Celebrating Ceramics: Fiona Fell

Fiona Fell

Could you give a brief description of your current practice and the number of years you have been involved in ceramics?

My current practice involves working with clay as a sculptural medium and its interaction with found objects and space, focusing on its performative potential. I have been working with clay for well over 30 years and have consistently experimented with what I’ve found an intriguing material offering endless possibilities. I was sixteen when I began night classes at Lismore TAFE with John Stewart, and it was from there that my often playful but always dedicated relationship with clay began.


When and why did you move to the Northern Rivers of NSW?

I was born here, so yes, I am a true local …


What part(s) of the Northern Rivers have you worked in and can you tell us about the type of work you have delivered? 

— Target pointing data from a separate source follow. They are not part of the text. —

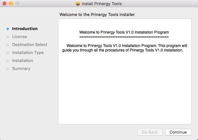The image size is (198, 140).
Task: Click the package icon in title bar
Action: tap(78, 4)
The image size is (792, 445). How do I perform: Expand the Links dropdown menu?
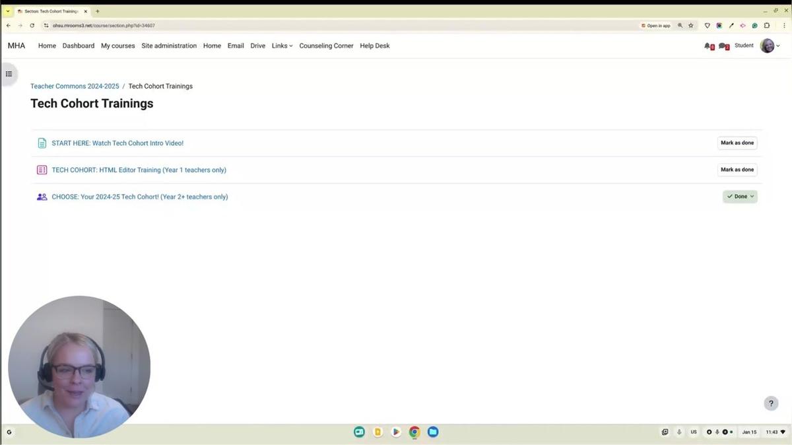(x=282, y=46)
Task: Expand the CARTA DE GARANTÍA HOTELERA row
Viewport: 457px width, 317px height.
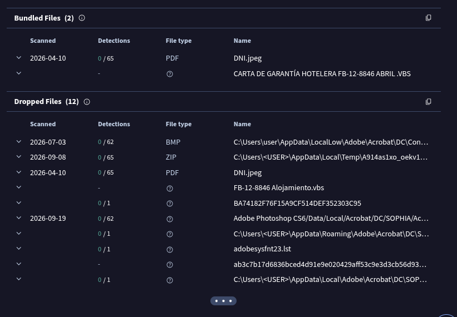Action: coord(19,73)
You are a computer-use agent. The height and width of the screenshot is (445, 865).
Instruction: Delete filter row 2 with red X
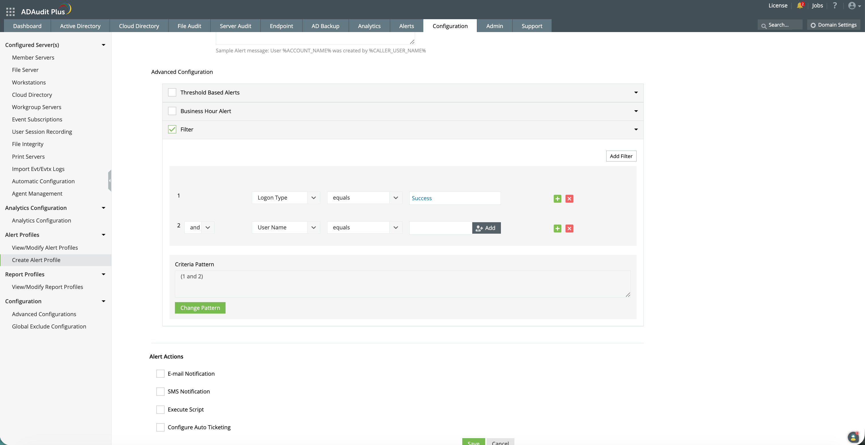(569, 229)
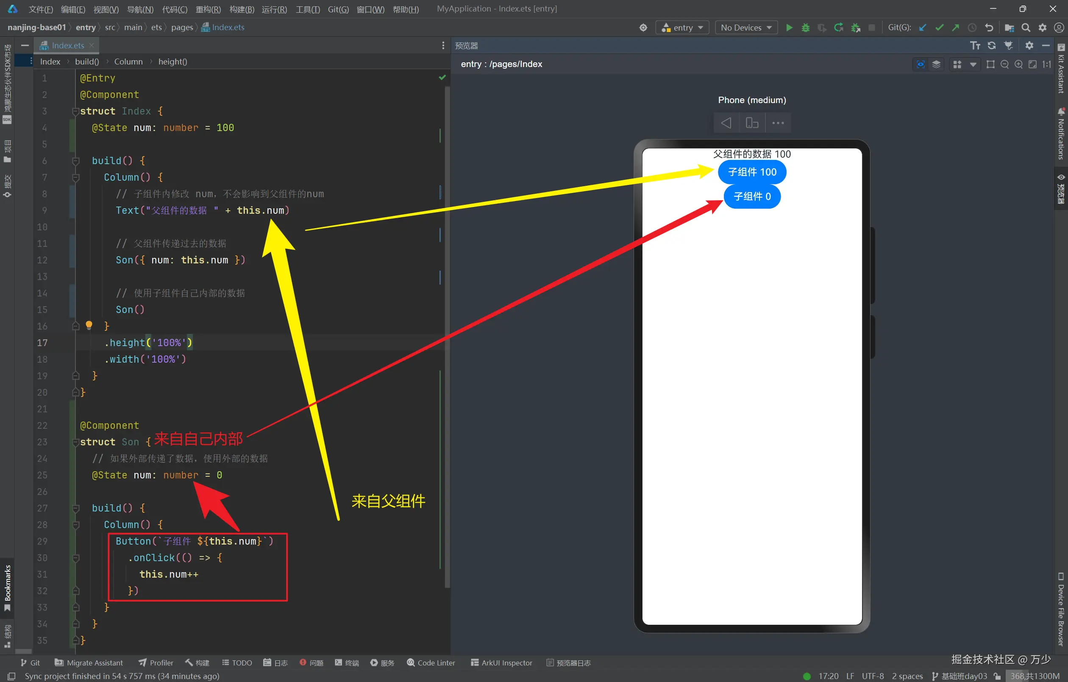Click the previewer back triangle button

pyautogui.click(x=726, y=122)
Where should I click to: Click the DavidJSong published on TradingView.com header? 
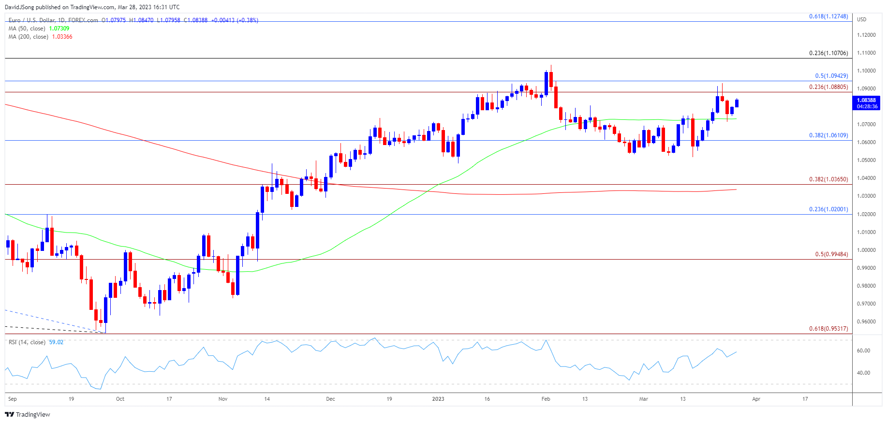(92, 7)
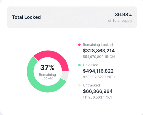Click the pink Remaining Locked legend dot
Image resolution: width=143 pixels, height=115 pixels.
[x=79, y=45]
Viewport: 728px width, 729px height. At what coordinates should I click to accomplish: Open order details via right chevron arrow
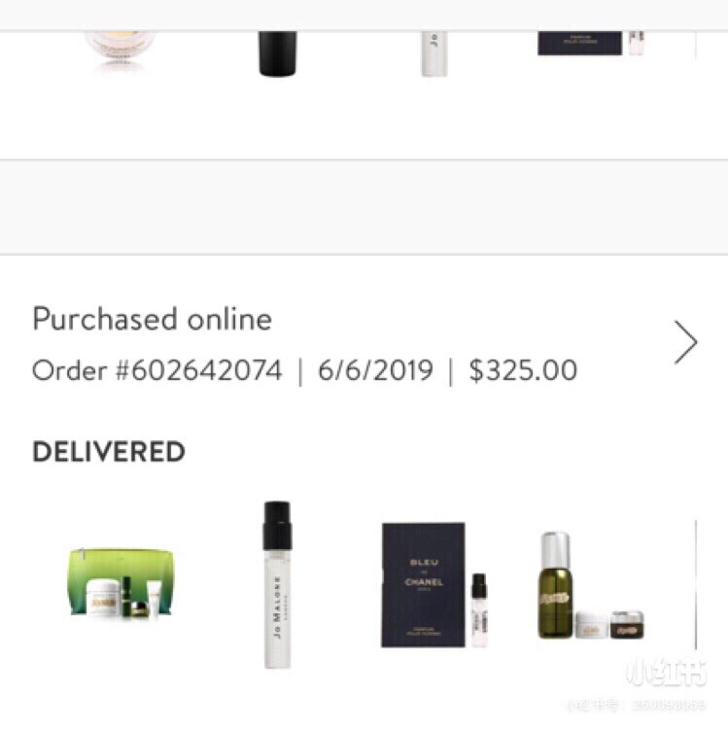[x=686, y=342]
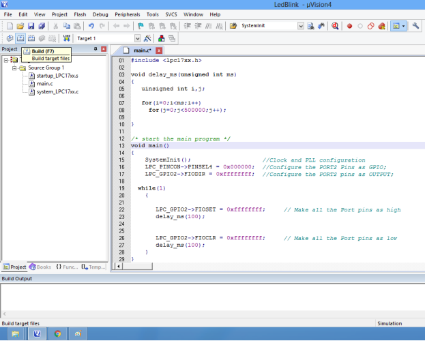Image resolution: width=425 pixels, height=341 pixels.
Task: Click the Insert Breakpoint red dot icon
Action: (x=349, y=26)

Over the years, I’ve facilitated and taught into numerous arts programs within the community. These include workshops at Red Ink, The Buttery, various schools in the region and long stints of teaching at both Murwillumbah and Lismore TAFE. I’ve curated many exhibitions in regional and community galleries. I’ve held private classes and mentored numerous visual artists, many of whom I’ve taught at Southern Cross University in my role as lecturer in the visual arts program.


Has living and working in a regional area defined your arts practice parameters? Have you considered your location restricting or motivating?

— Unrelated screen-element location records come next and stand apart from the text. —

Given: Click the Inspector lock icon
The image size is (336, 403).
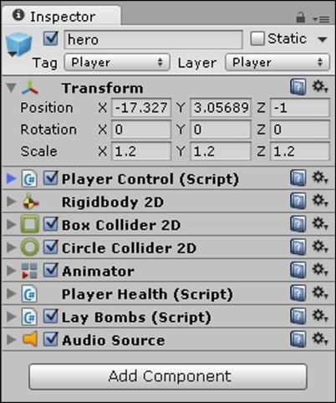Looking at the screenshot, I should coord(300,18).
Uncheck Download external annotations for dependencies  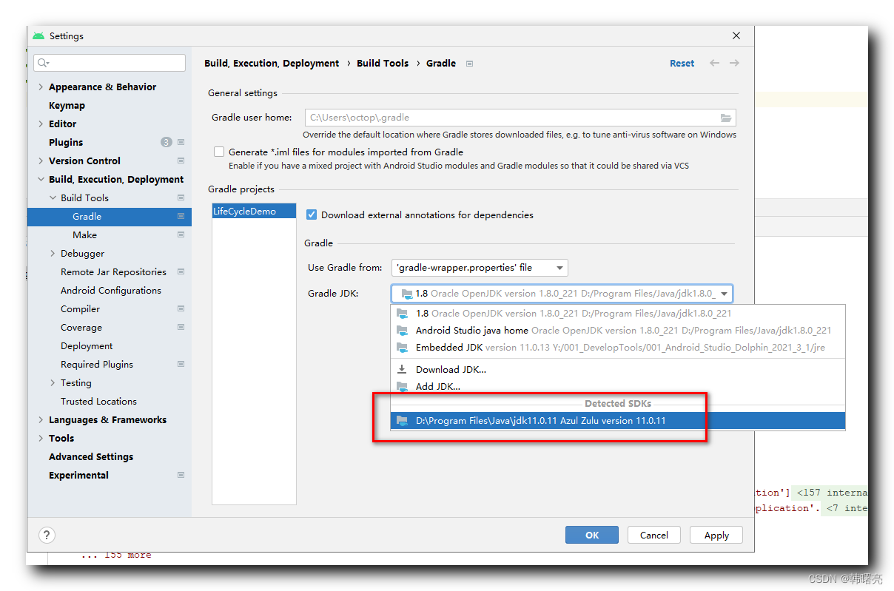click(x=312, y=215)
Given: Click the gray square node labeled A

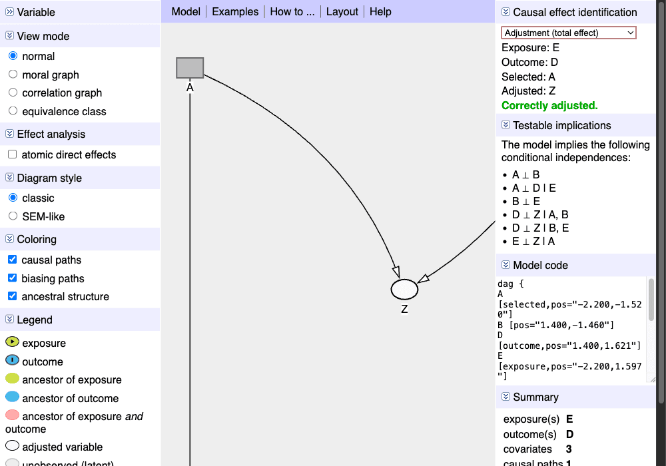Looking at the screenshot, I should [x=190, y=67].
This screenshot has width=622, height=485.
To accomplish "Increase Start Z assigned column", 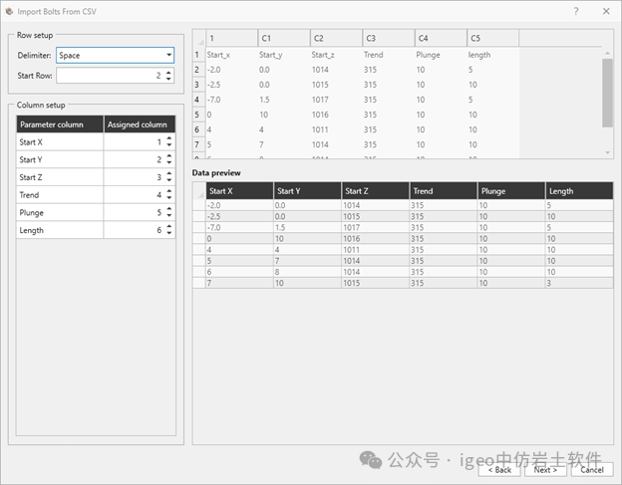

Never restricting, this region and country has always been a source of inspiration. I love returning here after time away pursuing the development of my practice through international arts residencies, conferencing and developing my networks. Importantly, returning home allows me to bring back fresh perspectives, new knowledge and experience which I then integrate into my teaching and community engagement.


Has your practice undertaken major changes/challenges in your more mature years? 

Absolutely. In the last ten years my practice has shifted from the solely figurative ceramic to a more expansive one, including cross-disciplinary exchanges with film, photography, sound and performance. Significantly however, as happened to many people in the Northern Rivers, the floods of 2017 had a major impact, both personally and aesthetically. I was overseas at the time and my studio was wiped out. Returning to the damage redefined my direction, I found myself giving focus to the entropy of clay as a material and investigating the aesthetic possibilities of seemingly destroyed objects that I needed to resuscitate. This deeply influenced my PhD which I completed in 2018. My PhD was a huge milestone for me because it archived and positioned my figurative ceramic practice, and importantly it enabled me to fully articulate my future artistic trajectory.


How have you maintained your passion for your practice over the years?

My list would include: traveling, working with other artists, interdisciplinary collaborations, research, teaching and learning relationships, conferencing, seeing as much art as I can, regularly exhibiting my work, curating other artists work, grounding myself in nature, critical conversations, laughter, good wine, a decent coffee, paying attention to my body and exercising as need be, and of course my intense relationship with clay …


Do you use social media platforms as a useful resource for your work as an artist?

Generally speaking my practice has been sustained through gallery exhibitions and so on, but knowing how powerful the socials are, I now finally have my own website www.fionafellart.com This is crucial to my ongoing participation on an international level, especially when applying for grants and residencies. To be sustainable as an artist in this digital age requires evidence of constant engagement and proof of your ongoing commitment.


Are you concerned about sharing your skills and knowledge with the next generation of artists in your field?

The privilege of teaching comes with the privilege of continued learning. From the perspective of facilitating workshops with community and people from diverse backgrounds I am deeply concerned that we need more infrastructure and spaces to nurture those artists who do not have immediate access to traditional learning environments. This is a whole other conversation.

From an academic point of view I would say that my only concern about sharing skills and knowledge is not being able to fully impart my essential belief that aspiring artists must understand the technicalities and histories of their chosen form(s) and have the drive and conviction to make it their own. Of course, once they understand the principles, they can abandon the rules, mix them up, do whatever they want.


How do you see the future development of your arts practice?

Over the last seven years I have lived between Barcelona and the Northern Rivers. I intend to continue my practice with a universal perspective that hopefully sees my work being exhibited in different spaces and enables ongoing interactions and collaborations with other artists and audiences interested in the materiality of clay.


Any other comments you would like to make?

A creative life is worth living. It might be hard, but seldom boring.